Sobre o silêncio e sobre a cor – Beatriz e Isaac Sztutman
Essa exposição se fez sob o signo da dualidade.
Não só pelo fato, óbvio, de serem dois artistas participantes mas também por uma inter relação de complementaridade ao invés de por oposição, já que associamos dualidade a possibilidade de duas idéias, ou coisas, opostas.
Opto por associar também este caráter duplo ao que chamamos humano ou humanismo.
Mitologicamente o caráter duplo é ligado ao que é humano em contraposição a unicidade dos deuses; o homem, por exemplo, surge à imagem e semelhança de um deus (seu duplo) porém ele será sujeito as fraquezas, erros, mas também a possibilidade de escolhas ou autonomia (livre arbítrio).
Essa autonomia e a possibilidade do erro é que nos coloca junto à arte e, especificamente neste caso, à pintura.

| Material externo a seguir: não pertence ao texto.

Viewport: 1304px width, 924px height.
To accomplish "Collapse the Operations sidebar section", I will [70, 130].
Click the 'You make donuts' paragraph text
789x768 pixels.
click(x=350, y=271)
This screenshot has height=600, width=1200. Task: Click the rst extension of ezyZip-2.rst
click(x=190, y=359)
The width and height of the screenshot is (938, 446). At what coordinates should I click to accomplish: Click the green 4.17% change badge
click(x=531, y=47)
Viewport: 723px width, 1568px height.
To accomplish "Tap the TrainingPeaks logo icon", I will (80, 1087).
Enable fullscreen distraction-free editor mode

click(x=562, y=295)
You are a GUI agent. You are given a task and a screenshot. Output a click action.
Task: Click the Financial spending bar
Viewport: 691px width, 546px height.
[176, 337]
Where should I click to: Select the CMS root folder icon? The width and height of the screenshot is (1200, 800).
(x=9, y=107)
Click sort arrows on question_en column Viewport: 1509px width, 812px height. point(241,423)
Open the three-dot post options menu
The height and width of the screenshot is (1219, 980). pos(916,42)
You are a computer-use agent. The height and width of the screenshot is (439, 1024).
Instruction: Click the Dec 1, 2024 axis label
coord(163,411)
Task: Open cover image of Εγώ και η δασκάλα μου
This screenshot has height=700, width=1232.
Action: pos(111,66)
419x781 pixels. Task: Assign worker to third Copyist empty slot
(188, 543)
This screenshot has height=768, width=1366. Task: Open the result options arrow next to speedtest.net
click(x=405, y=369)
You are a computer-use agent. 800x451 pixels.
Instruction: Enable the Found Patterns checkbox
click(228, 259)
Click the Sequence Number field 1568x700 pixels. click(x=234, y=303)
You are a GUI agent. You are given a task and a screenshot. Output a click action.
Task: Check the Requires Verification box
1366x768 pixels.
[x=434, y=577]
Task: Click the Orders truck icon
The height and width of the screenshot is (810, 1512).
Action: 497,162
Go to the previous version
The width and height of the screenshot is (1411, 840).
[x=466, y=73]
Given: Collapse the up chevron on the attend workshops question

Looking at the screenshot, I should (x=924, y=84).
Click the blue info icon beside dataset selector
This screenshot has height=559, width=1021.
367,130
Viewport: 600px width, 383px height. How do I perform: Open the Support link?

É a pintura que nos permite essa convivência entre opostos, experimentação, erro e acerto.
Os trabalhos da Bia e do Isaac possuem, individualmente, essa condensação ou uma síntese do humano em nós.
O silêncio é ascese. A cor é o mundo corpóreo. É quando eles se encontram que temos esta síntese, quando estas características distintas podem conviver numa mesma tela de forma complementar.
Mas isto não é tão simples. Para percebermos o silêncio temos que senti-lo, muitas vezes, por sua ausência; assim como a cor também se faz presente não por sua exuberância, mas por uma memória, uma lembrança dela entranhada em outras cores?
Sendo assim, os trabalhos expostos podem se apresentar ora ruidosos e com cores muito presentes (no piso inferior), ora se encaminhando para o silêncio e uma economia tonal (piso superior).
Chega a ser admirável que isto ocorra no trabalho de ambos e de forma diversa. No trabalho do Isaac oscilamos do ruído para o silêncio e da diversidade de cores para um quase monocromatismo por adição, por uma construção de um plano único, à semelhança do branco original da tela, cindido por pinceladas que abrem espaço não em uma névoa mas em algo concreto como uma paisagem urbana.
Para a Beatriz essa mesma oscilação se dá pela subtração, por um desvelar algo que já estava presente antes mesmo da tela branca receber a primeira pincelada,porque já existia em memória, em espírito; é preciso uma aproximação para percebermos quando a cor se faz por uma ausência de luz.
Temos que nos acostumar com a cor que se esvai assim como com o silêncio que surge. Mas só percebemos isso pelo contato anterior, pela memória.
É desta forma que temos o equilíbrio, sempre fugidio, entre corpo e espírito, entre corpo e memória; porque tentamos reter algo de transcendente em nossos corpos ou mentes.
Quando pintamos vivemos mais, porque vivemos além do que somos.